Entries on target coordinates:
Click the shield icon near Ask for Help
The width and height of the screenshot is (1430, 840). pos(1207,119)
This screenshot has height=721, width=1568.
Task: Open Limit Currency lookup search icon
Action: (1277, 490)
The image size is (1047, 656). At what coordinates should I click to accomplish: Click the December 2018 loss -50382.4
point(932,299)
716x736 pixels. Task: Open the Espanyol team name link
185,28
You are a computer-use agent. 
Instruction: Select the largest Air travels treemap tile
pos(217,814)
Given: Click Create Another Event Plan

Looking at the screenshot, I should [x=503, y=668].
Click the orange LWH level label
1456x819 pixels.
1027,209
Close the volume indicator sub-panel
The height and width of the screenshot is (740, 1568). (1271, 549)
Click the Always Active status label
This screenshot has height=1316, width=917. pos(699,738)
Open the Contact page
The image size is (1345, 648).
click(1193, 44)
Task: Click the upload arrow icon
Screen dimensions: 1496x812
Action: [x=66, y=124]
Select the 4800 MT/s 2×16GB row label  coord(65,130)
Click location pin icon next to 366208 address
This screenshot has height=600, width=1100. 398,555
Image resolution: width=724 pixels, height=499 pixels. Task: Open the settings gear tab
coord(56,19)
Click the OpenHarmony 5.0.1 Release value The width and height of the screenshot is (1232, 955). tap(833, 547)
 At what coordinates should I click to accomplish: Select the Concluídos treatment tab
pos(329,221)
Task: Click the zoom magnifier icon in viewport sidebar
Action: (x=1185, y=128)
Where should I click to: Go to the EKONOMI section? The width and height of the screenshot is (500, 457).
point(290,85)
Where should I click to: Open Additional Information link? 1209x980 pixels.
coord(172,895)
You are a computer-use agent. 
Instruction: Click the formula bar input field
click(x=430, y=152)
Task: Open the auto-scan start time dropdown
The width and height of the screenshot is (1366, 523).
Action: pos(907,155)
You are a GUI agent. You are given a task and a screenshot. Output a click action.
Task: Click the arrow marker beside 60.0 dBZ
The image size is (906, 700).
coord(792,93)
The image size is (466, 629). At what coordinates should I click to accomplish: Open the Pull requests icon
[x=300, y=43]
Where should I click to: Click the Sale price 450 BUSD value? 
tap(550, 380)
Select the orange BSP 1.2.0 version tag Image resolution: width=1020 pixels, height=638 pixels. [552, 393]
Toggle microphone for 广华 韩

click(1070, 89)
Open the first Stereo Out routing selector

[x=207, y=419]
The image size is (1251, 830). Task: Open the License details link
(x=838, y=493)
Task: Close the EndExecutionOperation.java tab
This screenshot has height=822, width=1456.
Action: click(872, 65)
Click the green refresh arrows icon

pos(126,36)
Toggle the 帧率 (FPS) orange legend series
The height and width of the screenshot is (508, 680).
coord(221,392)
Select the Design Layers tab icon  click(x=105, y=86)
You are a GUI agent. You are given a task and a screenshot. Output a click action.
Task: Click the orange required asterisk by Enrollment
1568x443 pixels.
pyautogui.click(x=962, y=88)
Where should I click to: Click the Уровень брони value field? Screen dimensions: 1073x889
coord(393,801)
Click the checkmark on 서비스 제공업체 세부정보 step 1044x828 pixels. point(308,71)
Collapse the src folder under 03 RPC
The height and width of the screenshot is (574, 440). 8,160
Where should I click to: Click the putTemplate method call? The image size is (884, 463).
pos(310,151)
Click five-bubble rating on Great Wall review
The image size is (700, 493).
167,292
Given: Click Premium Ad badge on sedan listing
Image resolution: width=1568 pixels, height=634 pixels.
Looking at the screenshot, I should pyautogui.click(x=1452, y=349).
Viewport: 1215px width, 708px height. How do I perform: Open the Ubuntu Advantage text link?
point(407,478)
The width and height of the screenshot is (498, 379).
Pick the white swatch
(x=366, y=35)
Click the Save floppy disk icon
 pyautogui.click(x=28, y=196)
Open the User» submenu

> **WORK REQUIRED**:
Quote every item above verbatim, reproducing each line without any change.

> **COMPLETE RESPONSE**:
Click the shield icon near Ask for Help
The width and height of the screenshot is (1430, 840). pos(1207,119)
This screenshot has height=721, width=1568.
Task: Open Limit Currency lookup search icon
Action: (1277, 490)
The image size is (1047, 656). At what coordinates should I click to accomplish: Click the December 2018 loss -50382.4
point(932,299)
716x736 pixels. Task: Open the Espanyol team name link
185,28
You are a computer-use agent. 
Instruction: Select the largest Air travels treemap tile
pos(217,814)
Given: Click Create Another Event Plan

Looking at the screenshot, I should [x=503, y=668].
Click the orange LWH level label
1456x819 pixels.
1027,209
Close the volume indicator sub-panel
The height and width of the screenshot is (740, 1568). (1271, 549)
Click the Always Active status label
This screenshot has height=1316, width=917. pos(699,738)
Open the Contact page
The image size is (1345, 648).
click(1193, 44)
Task: Click the upload arrow icon
Screen dimensions: 1496x812
Action: [x=66, y=124]
Select the 4800 MT/s 2×16GB row label  coord(65,130)
Click location pin icon next to 366208 address
This screenshot has height=600, width=1100. 398,555
Image resolution: width=724 pixels, height=499 pixels. Task: Open the settings gear tab
coord(56,19)
Click the OpenHarmony 5.0.1 Release value The width and height of the screenshot is (1232, 955). tap(833, 547)
 At what coordinates should I click to accomplish: Select the Concluídos treatment tab
pos(329,221)
Task: Click the zoom magnifier icon in viewport sidebar
Action: (x=1185, y=128)
Where should I click to: Go to the EKONOMI section? The width and height of the screenshot is (500, 457).
point(290,85)
Where should I click to: Open Additional Information link? 1209x980 pixels.
coord(172,895)
You are a computer-use agent. 
Instruction: Click the formula bar input field
click(x=430, y=152)
Task: Open the auto-scan start time dropdown
The width and height of the screenshot is (1366, 523).
Action: pos(907,155)
You are a GUI agent. You are given a task and a screenshot. Output a click action.
Task: Click the arrow marker beside 60.0 dBZ
The image size is (906, 700).
coord(792,93)
The image size is (466, 629). At what coordinates should I click to accomplish: Open the Pull requests icon
[x=300, y=43]
Where should I click to: Click the Sale price 450 BUSD value? 
tap(550, 380)
Select the orange BSP 1.2.0 version tag Image resolution: width=1020 pixels, height=638 pixels. [552, 393]
Toggle microphone for 广华 韩

click(1070, 89)
Open the first Stereo Out routing selector

[x=207, y=419]
The image size is (1251, 830). Task: Open the License details link
(x=838, y=493)
Task: Close the EndExecutionOperation.java tab
This screenshot has height=822, width=1456.
Action: click(872, 65)
Click the green refresh arrows icon

pos(126,36)
Toggle the 帧率 (FPS) orange legend series
The height and width of the screenshot is (508, 680).
coord(221,392)
Select the Design Layers tab icon  click(x=105, y=86)
You are a GUI agent. You are given a task and a screenshot. Output a click action.
Task: Click the orange required asterisk by Enrollment
1568x443 pixels.
pyautogui.click(x=962, y=88)
Where should I click to: Click the Уровень брони value field? Screen dimensions: 1073x889
coord(393,801)
Click the checkmark on 서비스 제공업체 세부정보 step 1044x828 pixels. point(308,71)
Collapse the src folder under 03 RPC
The height and width of the screenshot is (574, 440). 8,160
Where should I click to: Click the putTemplate method call? The image size is (884, 463).
pos(310,151)
Click five-bubble rating on Great Wall review
The image size is (700, 493).
167,292
Given: Click Premium Ad badge on sedan listing
Image resolution: width=1568 pixels, height=634 pixels.
Looking at the screenshot, I should pyautogui.click(x=1452, y=349).
Viewport: 1215px width, 708px height. How do I perform: Open the Ubuntu Advantage text link?
point(407,478)
The width and height of the screenshot is (498, 379).
Pick the white swatch
(x=366, y=35)
Click the Save floppy disk icon
 pyautogui.click(x=28, y=196)
Open the User» submenu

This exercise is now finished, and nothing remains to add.